O país das crianças, por Fernando Schüler/Veja

 

 

“Eu tenho medo”, disse Bárbara, a youtuber, em uma audiência no Congresso, semana passada. Ela é a “dona de casa que virou ativista”, na onda digital. Diz o que pensa, com um toque de humor, e conseguiu uma incrível audiência. Sua história é a crônica do transe brasileiro. A comunicadora “desmonetizada”, “banida”, “investigada”, num jogo de gato e rato que jamais faria sentido em uma cultura minimamente liberal e democrática. O transe brasileiro vai além. Leio que a Justiça de São Paulo mandou banir um humorista, o Léo Lins. Mandou tirar seus vídeos e proibiu qualquer piada sobre “toda minoria ou grupo vulnerável”. Se isso vingar, já temos a nova “lei do humor” no país. Logo vamos precisar de fiscais da piada, para saber se alguém passou do ponto, ou de um “disk piada”, para denúncias anônimas sobre humoristas fora da lei. De minha parte, que passei a vida escutando piadas de gaúcho, agradeço. Só não sei se gaúcho merece ser protegido. Minha opinião é que não, mas prefiro não perguntar.

Tudo parece um exercício de nonsense, mas é o Brasil atual. De um país tropical, abençoado por Deus, terra de Jorge Ben Jor, Nelson Rodrigues e Bussunda, da irreverência, vamos aderindo a um calvinismo woke. Acho tudo isso curioso. A conversão do libertário em regulador. Curioso, mas não surpreendente. Quando os protestantes eram perseguidos, nos inícios da Reforma, Calvino, ele mesmo um líder reformador, mandou queimar Miguel Servet na fogueira. Isso tem história. Ao menos de originalidade não seremos acusados.

Agora temos esse caso do Telegram obrigado a “se humilhar”, como leio em um jornal, divulgando uma nota feita por um ministro do STF, após ter publicado sua inaceitável opinião sobre o PL das Fake News.

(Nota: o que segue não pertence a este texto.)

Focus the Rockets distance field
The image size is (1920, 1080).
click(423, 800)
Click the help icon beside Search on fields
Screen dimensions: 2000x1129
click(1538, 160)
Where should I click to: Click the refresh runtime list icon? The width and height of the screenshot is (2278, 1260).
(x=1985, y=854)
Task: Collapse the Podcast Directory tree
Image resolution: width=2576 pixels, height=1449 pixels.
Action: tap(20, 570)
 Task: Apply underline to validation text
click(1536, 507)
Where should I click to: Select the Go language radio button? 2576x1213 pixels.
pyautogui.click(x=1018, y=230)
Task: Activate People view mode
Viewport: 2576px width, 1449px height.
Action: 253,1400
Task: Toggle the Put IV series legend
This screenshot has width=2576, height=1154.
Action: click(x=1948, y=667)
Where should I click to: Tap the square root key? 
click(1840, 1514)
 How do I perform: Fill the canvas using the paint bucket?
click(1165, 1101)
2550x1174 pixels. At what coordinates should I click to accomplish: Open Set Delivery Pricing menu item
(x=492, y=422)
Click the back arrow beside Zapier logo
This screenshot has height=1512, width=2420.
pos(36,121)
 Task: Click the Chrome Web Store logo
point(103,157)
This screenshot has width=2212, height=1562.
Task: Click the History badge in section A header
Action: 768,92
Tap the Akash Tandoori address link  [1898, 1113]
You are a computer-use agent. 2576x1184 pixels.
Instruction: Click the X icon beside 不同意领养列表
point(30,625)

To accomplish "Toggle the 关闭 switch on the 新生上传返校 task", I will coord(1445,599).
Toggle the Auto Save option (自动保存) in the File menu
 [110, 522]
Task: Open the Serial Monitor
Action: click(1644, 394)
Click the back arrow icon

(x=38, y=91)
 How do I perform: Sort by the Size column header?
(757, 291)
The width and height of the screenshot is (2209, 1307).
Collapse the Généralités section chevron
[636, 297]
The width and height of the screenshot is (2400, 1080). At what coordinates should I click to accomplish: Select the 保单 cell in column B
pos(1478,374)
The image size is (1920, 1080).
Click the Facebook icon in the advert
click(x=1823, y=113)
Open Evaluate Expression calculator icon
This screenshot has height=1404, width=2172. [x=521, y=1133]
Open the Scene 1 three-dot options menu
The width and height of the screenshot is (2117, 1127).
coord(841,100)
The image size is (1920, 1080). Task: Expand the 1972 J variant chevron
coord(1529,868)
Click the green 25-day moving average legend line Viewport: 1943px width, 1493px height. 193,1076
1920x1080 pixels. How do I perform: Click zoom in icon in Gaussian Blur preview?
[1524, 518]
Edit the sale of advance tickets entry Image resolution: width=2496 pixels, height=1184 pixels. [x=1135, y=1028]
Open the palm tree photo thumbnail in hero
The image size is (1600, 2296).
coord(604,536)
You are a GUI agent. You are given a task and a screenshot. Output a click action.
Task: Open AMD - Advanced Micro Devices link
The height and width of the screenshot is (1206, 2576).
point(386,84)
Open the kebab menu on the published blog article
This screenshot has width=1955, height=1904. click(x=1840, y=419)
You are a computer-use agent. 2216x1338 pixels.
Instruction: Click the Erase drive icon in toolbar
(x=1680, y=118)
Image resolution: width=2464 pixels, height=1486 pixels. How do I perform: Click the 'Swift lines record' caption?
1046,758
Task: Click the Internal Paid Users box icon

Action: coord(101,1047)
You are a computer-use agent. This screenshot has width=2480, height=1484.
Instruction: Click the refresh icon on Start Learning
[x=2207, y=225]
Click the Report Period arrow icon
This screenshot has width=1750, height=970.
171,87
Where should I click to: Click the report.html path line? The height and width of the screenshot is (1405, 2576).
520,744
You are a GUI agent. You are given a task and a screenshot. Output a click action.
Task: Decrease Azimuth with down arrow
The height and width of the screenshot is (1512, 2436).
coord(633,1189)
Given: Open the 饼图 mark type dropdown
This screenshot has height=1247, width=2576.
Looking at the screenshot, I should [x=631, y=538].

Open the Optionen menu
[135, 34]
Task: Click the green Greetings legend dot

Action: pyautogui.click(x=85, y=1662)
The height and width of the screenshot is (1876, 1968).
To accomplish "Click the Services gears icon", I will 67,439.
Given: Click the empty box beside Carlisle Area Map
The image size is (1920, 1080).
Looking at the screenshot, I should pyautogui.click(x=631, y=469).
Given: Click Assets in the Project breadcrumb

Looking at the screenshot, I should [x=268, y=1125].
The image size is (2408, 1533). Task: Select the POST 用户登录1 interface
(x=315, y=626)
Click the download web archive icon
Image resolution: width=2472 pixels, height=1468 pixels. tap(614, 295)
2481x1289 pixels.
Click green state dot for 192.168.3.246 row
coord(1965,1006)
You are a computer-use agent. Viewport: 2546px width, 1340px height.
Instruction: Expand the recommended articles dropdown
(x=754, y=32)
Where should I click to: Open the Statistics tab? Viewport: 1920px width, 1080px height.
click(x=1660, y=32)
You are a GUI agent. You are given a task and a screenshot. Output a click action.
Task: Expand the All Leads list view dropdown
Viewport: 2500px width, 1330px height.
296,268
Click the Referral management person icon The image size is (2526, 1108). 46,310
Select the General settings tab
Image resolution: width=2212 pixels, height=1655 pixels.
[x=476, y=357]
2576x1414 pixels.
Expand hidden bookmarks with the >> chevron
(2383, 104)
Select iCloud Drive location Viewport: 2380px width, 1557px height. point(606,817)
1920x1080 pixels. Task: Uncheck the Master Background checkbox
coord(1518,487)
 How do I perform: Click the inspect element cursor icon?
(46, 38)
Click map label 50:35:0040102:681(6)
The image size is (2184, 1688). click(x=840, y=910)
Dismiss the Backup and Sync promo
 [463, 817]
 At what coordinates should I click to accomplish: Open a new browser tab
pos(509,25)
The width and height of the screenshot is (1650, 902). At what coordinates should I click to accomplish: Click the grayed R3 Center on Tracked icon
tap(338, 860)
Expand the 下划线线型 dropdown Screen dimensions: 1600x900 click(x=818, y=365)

Me lembrei dos rituais de “autocrítica”, comuns nos regimes de exceção, à esquerda e à direita, e me deu um certo medo. Sempre entendi uma democracia como um sistema feito de liberdade e confiança. É como dizia aquele incrível advogado no filme sobre o Larry Flynt (assistam): “A liberdade é uma magnífica maneira de viver, mas tem lá seu preço, que é tolerar, por aí, ideias que definitivamente detestamos”. Ideias, piadas, opiniões, “fatos”, visões políticas, não importa. O essencial é que a liberdade seja garantida como uma regra, na qual todos podem confiar, e não como uma concessão feita pela autoridade. Caso contrário, teremos não mais o “governo das leis”, mas o “governo dos homens”, e quem gosta de história sabe o que isso significa.